Portion of a data file:
"""
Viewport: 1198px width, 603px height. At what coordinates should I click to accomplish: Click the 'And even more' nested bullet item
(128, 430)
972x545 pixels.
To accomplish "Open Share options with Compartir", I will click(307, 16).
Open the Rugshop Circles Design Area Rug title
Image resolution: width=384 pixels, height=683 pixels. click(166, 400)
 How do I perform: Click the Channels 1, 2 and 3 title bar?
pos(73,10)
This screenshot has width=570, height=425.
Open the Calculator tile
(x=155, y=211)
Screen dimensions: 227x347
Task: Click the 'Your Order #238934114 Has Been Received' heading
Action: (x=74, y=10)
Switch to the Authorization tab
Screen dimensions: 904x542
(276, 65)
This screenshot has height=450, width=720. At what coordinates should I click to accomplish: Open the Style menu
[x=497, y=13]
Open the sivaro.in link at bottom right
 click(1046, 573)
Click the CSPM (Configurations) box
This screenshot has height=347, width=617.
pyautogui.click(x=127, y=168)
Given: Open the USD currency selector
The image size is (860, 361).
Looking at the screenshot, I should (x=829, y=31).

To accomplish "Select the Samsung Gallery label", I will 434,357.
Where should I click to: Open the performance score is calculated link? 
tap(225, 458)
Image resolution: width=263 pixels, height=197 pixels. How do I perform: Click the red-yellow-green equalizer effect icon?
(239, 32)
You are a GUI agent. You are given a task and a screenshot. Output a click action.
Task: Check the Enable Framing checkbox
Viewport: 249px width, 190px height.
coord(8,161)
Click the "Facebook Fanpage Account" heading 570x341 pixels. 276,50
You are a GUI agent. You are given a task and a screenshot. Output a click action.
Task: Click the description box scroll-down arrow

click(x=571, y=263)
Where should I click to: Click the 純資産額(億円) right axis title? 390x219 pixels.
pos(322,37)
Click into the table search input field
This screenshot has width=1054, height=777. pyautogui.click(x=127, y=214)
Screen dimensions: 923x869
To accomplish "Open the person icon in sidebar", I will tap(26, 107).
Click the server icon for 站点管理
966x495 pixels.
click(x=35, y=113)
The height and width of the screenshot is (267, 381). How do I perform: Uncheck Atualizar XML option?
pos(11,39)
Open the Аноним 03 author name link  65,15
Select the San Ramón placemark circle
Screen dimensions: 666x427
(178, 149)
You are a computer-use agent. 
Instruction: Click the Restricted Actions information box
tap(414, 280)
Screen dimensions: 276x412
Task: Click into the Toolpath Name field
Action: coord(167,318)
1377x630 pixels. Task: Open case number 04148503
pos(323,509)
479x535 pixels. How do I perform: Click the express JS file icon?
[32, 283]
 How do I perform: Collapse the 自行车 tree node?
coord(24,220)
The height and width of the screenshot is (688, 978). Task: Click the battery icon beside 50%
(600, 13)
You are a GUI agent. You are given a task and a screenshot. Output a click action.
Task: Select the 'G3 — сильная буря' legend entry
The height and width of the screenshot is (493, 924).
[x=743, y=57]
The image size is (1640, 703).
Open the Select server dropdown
"""
◆ GIVEN PROBLEM: Reproduce all of the records above word for word, keeping every line as it stands.

◆ RESULT OF THIS TASK:
Viewport: 1198px width, 603px height. At what coordinates should I click to accomplish: Click the 'And even more' nested bullet item
(128, 430)
972x545 pixels.
To accomplish "Open Share options with Compartir", I will click(307, 16).
Open the Rugshop Circles Design Area Rug title
Image resolution: width=384 pixels, height=683 pixels. click(166, 400)
 How do I perform: Click the Channels 1, 2 and 3 title bar?
pos(73,10)
This screenshot has width=570, height=425.
Open the Calculator tile
(x=155, y=211)
Screen dimensions: 227x347
Task: Click the 'Your Order #238934114 Has Been Received' heading
Action: (x=74, y=10)
Switch to the Authorization tab
Screen dimensions: 904x542
(276, 65)
This screenshot has height=450, width=720. At what coordinates should I click to accomplish: Open the Style menu
[x=497, y=13]
Open the sivaro.in link at bottom right
 click(1046, 573)
Click the CSPM (Configurations) box
This screenshot has height=347, width=617.
pyautogui.click(x=127, y=168)
Given: Open the USD currency selector
The image size is (860, 361).
Looking at the screenshot, I should (x=829, y=31).

To accomplish "Select the Samsung Gallery label", I will 434,357.
Where should I click to: Open the performance score is calculated link? 
tap(225, 458)
Image resolution: width=263 pixels, height=197 pixels. How do I perform: Click the red-yellow-green equalizer effect icon?
(239, 32)
You are a GUI agent. You are given a task and a screenshot. Output a click action.
Task: Check the Enable Framing checkbox
Viewport: 249px width, 190px height.
coord(8,161)
Click the "Facebook Fanpage Account" heading 570x341 pixels. 276,50
You are a GUI agent. You are given a task and a screenshot. Output a click action.
Task: Click the description box scroll-down arrow

click(x=571, y=263)
Where should I click to: Click the 純資産額(億円) right axis title? 390x219 pixels.
pos(322,37)
Click into the table search input field
This screenshot has width=1054, height=777. pyautogui.click(x=127, y=214)
Screen dimensions: 923x869
To accomplish "Open the person icon in sidebar", I will tap(26, 107).
Click the server icon for 站点管理
966x495 pixels.
click(x=35, y=113)
The height and width of the screenshot is (267, 381). How do I perform: Uncheck Atualizar XML option?
pos(11,39)
Open the Аноним 03 author name link  65,15
Select the San Ramón placemark circle
Screen dimensions: 666x427
(178, 149)
You are a computer-use agent. 
Instruction: Click the Restricted Actions information box
tap(414, 280)
Screen dimensions: 276x412
Task: Click into the Toolpath Name field
Action: coord(167,318)
1377x630 pixels. Task: Open case number 04148503
pos(323,509)
479x535 pixels. How do I perform: Click the express JS file icon?
[32, 283]
 How do I perform: Collapse the 自行车 tree node?
coord(24,220)
The height and width of the screenshot is (688, 978). Task: Click the battery icon beside 50%
(600, 13)
You are a GUI agent. You are given a task and a screenshot. Output a click action.
Task: Select the 'G3 — сильная буря' legend entry
The height and width of the screenshot is (493, 924).
[x=743, y=57]
The image size is (1640, 703).
Open the Select server dropdown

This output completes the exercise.